WORK REQUIRED – Which lines of the entries below run from the one holding "Task: Click the アクセシビリティ status bar message" to the one holding "Given: Click the total", inclusive? Set down exactly those lines and no others.
--
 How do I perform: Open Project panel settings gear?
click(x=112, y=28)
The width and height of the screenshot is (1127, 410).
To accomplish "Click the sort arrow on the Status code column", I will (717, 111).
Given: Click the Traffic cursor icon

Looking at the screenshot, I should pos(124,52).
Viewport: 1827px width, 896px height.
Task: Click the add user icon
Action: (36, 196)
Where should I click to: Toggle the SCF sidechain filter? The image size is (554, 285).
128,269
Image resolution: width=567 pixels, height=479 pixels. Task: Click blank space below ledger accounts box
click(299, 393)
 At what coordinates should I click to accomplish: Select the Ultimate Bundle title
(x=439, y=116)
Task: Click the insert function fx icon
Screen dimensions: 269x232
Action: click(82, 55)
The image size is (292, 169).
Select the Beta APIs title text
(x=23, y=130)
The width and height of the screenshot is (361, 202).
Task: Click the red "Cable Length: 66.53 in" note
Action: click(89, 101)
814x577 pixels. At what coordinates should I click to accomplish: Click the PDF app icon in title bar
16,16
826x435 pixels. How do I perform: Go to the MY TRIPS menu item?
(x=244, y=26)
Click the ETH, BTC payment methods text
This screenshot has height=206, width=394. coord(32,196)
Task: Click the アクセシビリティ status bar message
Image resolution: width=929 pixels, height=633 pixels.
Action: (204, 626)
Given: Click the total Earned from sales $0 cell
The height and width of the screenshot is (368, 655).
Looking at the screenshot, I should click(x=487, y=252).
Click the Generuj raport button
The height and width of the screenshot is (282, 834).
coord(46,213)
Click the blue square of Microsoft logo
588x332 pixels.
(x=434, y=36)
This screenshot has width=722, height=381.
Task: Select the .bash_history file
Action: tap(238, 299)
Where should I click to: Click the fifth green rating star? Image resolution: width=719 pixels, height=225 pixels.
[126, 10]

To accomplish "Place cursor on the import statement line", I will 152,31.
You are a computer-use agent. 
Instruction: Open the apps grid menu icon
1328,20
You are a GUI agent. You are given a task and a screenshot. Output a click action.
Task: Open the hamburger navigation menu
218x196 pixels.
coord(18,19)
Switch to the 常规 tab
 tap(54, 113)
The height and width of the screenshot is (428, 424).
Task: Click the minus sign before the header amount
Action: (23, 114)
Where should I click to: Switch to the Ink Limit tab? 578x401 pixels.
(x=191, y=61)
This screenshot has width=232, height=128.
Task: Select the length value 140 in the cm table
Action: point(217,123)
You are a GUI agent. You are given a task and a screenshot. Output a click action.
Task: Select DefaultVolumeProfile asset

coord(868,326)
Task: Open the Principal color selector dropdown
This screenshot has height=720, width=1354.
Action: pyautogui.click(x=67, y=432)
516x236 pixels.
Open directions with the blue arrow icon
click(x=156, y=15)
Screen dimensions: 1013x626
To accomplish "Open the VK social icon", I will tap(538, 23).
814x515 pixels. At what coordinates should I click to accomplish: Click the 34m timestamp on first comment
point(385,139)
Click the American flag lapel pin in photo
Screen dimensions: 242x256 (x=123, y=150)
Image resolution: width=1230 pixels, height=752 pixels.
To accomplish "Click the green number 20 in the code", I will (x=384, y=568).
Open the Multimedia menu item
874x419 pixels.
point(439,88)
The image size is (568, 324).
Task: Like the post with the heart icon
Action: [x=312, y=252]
--
TASK SOLUTION –
Task: Click the アクセシビリティ status bar message
Image resolution: width=929 pixels, height=633 pixels.
Action: (204, 626)
Given: Click the total Earned from sales $0 cell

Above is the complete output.